#### Task goal
Start with the line that holds "Task: Click the move effect up arrow". Please copy it and each remaining line below exactly, leaving pictures out.

#### Recorded data
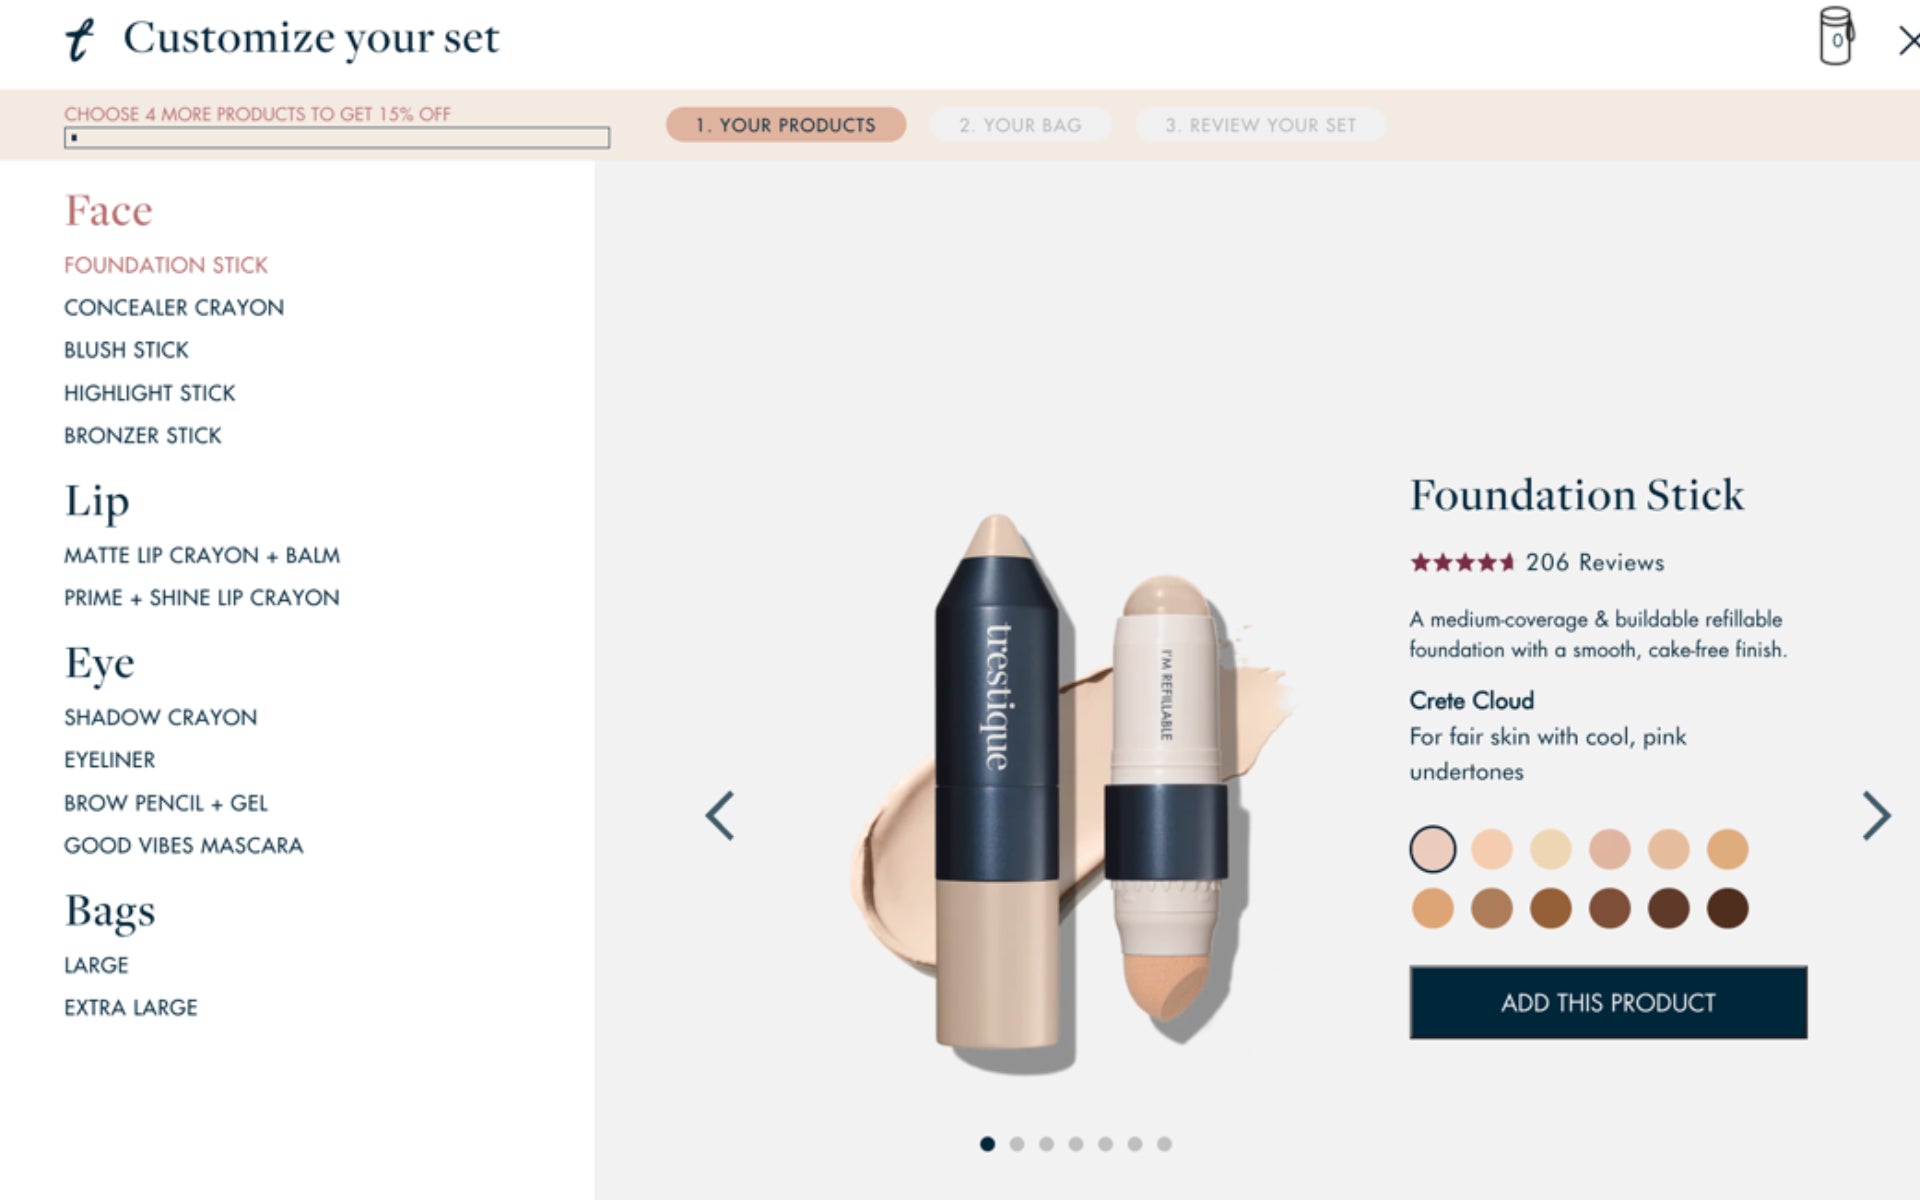Click the discount progress bar
Screen dimensions: 1920x1200
[x=337, y=138]
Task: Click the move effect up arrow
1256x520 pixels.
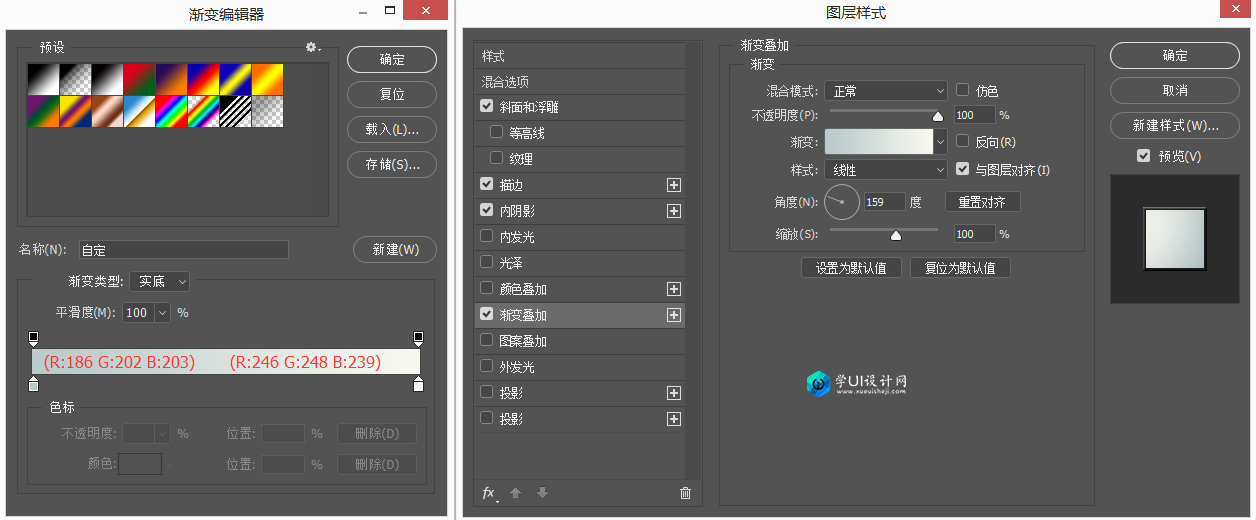Action: tap(516, 493)
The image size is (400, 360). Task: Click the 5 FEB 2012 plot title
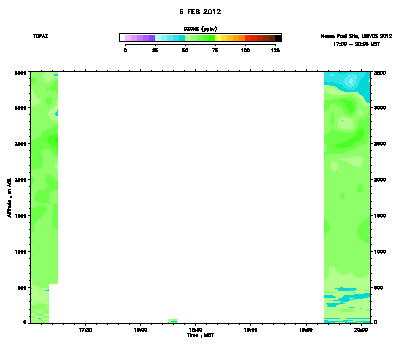[x=200, y=12]
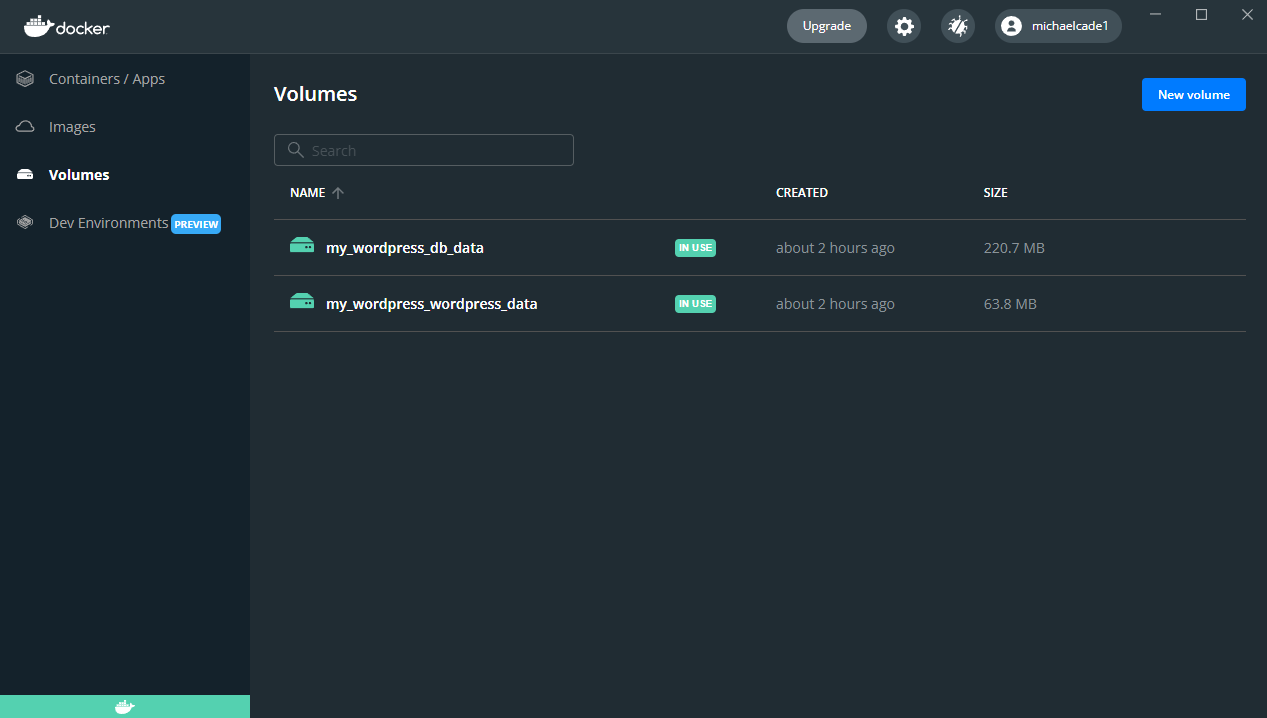Click the michaelcade1 account avatar icon
This screenshot has width=1267, height=718.
pyautogui.click(x=1012, y=26)

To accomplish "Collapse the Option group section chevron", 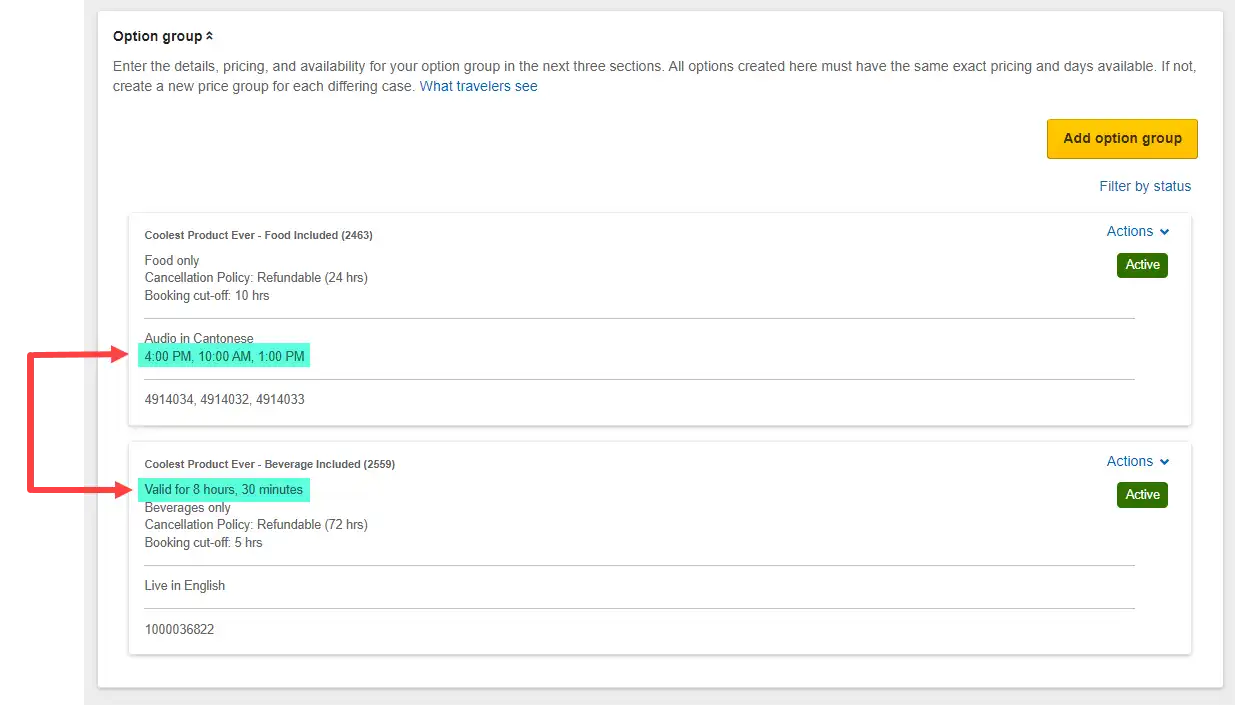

#### Response
Task: Click the move effect up arrow
1256x520 pixels.
Action: tap(516, 493)
The image size is (400, 360). Task: Click the 5 FEB 2012 plot title
[x=200, y=12]
Click the michaelcade1 account avatar icon
This screenshot has width=1267, height=718.
pyautogui.click(x=1012, y=26)

To accomplish "Collapse the Option group section chevron", 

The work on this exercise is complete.